_Data_.
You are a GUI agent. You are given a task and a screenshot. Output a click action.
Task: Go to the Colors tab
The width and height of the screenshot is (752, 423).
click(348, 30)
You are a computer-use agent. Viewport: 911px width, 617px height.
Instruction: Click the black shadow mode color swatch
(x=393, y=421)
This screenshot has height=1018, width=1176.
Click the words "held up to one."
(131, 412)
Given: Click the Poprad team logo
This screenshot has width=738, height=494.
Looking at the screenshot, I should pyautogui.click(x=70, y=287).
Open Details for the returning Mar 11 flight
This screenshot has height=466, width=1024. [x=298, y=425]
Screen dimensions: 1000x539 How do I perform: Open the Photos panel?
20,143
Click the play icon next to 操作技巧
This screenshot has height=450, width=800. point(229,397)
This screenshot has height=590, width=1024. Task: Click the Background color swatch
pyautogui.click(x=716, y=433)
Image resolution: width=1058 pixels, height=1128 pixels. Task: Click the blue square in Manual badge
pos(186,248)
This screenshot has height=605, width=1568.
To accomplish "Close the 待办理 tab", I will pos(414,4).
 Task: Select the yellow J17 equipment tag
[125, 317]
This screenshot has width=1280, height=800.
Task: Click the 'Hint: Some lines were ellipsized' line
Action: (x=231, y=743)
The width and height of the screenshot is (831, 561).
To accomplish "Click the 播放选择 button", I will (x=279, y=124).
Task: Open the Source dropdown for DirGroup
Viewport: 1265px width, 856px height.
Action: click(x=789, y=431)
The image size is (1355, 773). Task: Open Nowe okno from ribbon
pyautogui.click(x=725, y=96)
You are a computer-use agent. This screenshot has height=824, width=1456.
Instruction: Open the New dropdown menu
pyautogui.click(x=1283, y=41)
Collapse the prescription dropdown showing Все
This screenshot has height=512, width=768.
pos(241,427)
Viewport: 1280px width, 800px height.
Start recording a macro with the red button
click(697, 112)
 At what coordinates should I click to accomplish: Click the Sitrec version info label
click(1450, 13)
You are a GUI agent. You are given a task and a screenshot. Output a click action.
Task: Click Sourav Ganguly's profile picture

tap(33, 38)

_Task objective_. What lines above mention "will"? Copy each one.

_The answer_.
To accomplish "Close the 待办理 tab", I will pos(414,4).
To accomplish "Click the 播放选择 button", I will (x=279, y=124).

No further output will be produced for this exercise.